Ethical Concerns in Machine Learning
When considering to build or implement a machine learning system for a particular problem, consider a wide range of possible ethical concerns that could affect the usage and outcomes you put into the world with that system.
This involves concerns around your own limited perspective and the biases and prejudices you bring into the design and development process, the data sets you use for training, their representativeness and categorization, the associated privacy and data rights of the people who will be impacted by the predictions the system generates, and the abiity to use the system for purposeful harm and manipulation.
Challenge
Think about our candy-sorting task. Let’s think down the ethical implication of letting a computer/robot help us sort through the different types of candy.
- Is this something a computer should assist with? Why? Why not?
- Where can you see the potential for the process to go wrong?
- Could anyone be harmed by the process?
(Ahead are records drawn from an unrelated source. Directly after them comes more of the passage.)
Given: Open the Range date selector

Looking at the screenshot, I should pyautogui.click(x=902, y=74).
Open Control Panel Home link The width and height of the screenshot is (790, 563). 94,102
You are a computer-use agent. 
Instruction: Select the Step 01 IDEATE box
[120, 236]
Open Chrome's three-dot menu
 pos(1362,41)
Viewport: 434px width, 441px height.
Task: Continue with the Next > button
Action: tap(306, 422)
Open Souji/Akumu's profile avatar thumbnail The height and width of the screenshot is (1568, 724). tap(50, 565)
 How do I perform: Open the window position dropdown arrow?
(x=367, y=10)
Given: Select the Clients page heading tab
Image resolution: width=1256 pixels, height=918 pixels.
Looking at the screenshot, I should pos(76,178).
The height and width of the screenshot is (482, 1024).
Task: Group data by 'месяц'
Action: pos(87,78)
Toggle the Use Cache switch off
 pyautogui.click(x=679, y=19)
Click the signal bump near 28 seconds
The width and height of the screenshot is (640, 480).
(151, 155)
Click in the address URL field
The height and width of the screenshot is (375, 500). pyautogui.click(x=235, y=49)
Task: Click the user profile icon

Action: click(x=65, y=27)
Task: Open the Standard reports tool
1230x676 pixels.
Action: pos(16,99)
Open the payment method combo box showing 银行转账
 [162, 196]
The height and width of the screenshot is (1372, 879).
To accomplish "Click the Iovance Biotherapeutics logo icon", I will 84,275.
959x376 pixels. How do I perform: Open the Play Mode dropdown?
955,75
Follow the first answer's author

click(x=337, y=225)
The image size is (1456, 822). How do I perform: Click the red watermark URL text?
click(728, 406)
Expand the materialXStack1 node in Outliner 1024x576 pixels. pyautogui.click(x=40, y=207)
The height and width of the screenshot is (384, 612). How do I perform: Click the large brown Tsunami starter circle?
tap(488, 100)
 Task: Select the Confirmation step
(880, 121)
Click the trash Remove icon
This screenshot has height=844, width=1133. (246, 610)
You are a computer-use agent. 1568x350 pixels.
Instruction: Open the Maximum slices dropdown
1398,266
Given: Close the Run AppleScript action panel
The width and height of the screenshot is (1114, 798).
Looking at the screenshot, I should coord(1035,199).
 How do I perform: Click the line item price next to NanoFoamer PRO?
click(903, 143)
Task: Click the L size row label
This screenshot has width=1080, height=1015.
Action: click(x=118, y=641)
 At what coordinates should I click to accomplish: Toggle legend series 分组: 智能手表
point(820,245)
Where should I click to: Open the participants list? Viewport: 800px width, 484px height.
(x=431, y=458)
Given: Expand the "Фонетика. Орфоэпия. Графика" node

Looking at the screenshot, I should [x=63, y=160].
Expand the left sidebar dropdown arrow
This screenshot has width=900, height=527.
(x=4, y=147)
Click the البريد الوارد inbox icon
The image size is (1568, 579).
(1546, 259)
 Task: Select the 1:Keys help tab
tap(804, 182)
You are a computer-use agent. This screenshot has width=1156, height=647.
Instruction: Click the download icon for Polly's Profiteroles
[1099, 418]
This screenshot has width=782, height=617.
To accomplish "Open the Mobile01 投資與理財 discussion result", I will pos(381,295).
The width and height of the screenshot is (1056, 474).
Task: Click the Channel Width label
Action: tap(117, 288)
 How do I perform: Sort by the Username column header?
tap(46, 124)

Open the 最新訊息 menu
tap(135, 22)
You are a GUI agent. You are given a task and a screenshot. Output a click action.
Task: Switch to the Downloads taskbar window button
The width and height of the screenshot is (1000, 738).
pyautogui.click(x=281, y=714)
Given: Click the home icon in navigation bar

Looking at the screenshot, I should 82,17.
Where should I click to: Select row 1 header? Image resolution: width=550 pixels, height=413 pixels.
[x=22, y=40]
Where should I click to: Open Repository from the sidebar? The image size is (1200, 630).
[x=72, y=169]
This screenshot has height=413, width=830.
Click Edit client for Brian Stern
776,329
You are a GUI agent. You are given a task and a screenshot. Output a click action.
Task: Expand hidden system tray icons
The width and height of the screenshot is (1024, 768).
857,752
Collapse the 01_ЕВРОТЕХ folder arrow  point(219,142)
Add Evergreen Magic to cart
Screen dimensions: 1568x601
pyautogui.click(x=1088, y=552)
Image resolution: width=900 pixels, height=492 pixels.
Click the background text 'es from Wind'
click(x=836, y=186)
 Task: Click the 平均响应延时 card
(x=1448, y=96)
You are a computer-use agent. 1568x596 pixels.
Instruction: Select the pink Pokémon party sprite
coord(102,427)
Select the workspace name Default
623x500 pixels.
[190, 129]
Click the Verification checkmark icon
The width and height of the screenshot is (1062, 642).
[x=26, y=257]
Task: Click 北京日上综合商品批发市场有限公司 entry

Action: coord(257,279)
If so, how?
Take a look at our mix of different candies.
- Is our training data set balanced (i.e. are there similar quantities of all kinds of candy)? Why would this matter?
- In the last lesson, you thought about features. Could we mess up those features in a way that might lead to harm?
Key Points
All machine learning projects should take ethical considerations into account during the planning stages and throughout the completion of the project
Not all machine learning projects are ethical: sometimes, the right choice is to abandon a project.
Projects might be used for data sets or applications that the developers never intended it for. It is important to envision potential uses that might turn out to be harmful.